**DATA SUPPLIED:**
*** Begin section ***

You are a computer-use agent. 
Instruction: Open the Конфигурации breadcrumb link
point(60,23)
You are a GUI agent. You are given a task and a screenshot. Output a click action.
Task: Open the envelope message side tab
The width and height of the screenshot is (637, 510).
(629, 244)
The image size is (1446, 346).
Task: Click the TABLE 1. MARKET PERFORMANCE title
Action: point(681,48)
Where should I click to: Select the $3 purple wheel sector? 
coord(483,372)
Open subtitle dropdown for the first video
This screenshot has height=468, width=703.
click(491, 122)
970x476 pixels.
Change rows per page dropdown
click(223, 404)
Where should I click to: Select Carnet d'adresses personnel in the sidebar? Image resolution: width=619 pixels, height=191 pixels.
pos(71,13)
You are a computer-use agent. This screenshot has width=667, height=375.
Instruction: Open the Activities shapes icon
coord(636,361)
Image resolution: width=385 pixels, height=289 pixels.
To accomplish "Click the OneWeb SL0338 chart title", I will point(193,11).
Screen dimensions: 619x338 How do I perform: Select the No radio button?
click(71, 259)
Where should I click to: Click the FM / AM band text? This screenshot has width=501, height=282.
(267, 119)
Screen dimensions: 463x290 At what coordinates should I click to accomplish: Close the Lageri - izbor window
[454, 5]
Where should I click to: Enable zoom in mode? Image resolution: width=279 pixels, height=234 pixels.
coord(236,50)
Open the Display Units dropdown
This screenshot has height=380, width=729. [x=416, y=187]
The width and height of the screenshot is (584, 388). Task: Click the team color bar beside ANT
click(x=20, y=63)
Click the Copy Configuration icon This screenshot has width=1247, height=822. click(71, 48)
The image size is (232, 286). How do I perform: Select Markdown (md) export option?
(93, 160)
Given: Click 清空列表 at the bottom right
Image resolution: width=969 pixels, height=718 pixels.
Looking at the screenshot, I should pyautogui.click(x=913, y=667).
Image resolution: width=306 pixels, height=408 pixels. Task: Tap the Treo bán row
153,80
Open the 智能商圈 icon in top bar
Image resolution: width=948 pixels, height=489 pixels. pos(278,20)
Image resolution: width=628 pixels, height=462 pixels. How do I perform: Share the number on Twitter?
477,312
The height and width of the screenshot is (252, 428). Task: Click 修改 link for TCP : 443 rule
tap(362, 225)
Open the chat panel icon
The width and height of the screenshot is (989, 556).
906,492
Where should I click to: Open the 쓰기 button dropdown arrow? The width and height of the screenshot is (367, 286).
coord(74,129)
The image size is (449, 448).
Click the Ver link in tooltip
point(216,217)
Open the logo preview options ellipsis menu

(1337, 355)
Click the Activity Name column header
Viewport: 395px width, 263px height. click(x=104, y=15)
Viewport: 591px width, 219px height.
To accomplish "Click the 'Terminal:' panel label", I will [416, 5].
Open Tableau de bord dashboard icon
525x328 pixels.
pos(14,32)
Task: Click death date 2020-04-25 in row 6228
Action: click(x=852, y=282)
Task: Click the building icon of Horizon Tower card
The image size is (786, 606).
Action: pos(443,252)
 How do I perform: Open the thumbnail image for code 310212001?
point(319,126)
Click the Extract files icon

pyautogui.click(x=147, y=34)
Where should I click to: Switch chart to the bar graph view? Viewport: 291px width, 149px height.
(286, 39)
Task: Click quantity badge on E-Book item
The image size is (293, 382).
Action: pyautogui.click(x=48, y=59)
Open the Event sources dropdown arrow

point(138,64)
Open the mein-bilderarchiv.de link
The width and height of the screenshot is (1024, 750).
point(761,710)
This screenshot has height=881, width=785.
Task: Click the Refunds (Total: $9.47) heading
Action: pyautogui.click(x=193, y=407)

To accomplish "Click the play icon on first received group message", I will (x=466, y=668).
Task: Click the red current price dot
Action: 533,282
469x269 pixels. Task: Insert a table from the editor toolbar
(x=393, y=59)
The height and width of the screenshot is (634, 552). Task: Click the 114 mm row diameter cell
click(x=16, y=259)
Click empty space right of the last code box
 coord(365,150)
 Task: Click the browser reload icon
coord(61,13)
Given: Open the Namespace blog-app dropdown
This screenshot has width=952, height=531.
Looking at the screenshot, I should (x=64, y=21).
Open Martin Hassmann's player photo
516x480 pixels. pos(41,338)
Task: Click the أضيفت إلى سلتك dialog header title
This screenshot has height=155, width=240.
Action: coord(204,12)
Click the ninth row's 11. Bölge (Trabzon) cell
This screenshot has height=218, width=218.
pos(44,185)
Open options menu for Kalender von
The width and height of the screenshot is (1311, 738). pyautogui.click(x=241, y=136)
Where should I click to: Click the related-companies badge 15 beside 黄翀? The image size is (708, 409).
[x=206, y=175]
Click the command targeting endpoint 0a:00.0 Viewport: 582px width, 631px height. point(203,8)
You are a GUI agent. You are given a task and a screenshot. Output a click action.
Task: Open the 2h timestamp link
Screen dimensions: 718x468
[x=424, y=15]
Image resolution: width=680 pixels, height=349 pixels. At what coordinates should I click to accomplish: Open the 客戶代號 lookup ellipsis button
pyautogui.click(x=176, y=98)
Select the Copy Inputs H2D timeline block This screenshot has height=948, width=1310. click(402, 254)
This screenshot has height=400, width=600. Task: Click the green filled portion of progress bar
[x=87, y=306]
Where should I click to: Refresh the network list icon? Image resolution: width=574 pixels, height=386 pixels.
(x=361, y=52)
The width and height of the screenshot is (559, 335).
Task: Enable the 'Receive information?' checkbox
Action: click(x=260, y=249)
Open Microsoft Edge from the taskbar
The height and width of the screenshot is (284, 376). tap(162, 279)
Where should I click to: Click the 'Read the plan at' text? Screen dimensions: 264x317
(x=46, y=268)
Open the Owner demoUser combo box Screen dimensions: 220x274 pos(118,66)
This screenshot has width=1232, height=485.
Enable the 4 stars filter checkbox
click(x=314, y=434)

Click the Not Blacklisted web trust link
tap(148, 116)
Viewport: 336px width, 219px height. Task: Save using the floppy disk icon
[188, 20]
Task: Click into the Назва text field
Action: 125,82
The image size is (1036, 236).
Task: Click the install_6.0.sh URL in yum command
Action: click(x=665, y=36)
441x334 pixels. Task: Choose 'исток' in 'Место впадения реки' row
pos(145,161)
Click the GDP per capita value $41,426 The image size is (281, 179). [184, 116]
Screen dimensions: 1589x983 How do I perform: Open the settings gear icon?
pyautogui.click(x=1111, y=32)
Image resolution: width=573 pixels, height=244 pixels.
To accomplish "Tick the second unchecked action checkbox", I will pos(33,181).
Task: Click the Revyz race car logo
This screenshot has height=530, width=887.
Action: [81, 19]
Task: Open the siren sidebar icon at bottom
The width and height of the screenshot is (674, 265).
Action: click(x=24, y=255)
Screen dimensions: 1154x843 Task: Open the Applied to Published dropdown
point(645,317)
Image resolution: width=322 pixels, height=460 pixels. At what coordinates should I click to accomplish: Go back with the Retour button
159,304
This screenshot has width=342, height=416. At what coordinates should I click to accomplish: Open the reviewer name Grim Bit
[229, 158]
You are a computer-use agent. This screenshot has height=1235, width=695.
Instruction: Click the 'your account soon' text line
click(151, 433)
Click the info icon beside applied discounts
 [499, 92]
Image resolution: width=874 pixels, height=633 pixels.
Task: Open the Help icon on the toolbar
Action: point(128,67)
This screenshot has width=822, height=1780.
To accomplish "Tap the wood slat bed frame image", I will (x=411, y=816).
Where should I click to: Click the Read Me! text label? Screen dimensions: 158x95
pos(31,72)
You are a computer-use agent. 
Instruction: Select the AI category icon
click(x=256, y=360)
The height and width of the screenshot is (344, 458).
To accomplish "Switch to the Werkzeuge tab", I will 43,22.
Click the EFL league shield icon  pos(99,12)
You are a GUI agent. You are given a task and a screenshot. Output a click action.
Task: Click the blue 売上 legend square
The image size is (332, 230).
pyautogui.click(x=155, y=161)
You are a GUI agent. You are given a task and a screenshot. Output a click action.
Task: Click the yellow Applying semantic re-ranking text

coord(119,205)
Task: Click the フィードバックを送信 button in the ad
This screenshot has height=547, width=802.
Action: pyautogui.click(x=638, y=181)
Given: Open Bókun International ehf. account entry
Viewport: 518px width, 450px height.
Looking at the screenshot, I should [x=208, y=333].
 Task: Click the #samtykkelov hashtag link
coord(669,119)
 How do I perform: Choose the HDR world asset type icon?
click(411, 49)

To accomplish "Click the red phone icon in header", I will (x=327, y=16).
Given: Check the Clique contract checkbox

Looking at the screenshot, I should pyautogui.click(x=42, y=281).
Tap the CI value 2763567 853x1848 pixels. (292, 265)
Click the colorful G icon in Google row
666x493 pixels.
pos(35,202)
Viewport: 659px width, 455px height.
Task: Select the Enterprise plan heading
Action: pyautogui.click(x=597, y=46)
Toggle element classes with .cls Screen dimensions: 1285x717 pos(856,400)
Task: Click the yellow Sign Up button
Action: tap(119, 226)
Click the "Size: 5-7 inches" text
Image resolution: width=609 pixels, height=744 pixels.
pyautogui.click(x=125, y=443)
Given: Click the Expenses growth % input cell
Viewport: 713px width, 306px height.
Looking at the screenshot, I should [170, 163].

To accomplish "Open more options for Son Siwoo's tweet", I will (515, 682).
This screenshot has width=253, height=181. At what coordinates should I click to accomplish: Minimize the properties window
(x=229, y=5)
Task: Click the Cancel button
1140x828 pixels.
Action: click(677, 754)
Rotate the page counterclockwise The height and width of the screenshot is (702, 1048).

*** End section ***

**TRY IT:**
Show every line of the data in which the word "Copy" appears.

**THE COMPLETED TASK:**
Click the Copy Configuration icon This screenshot has width=1247, height=822. click(71, 48)
Select the Copy Inputs H2D timeline block This screenshot has height=948, width=1310. click(402, 254)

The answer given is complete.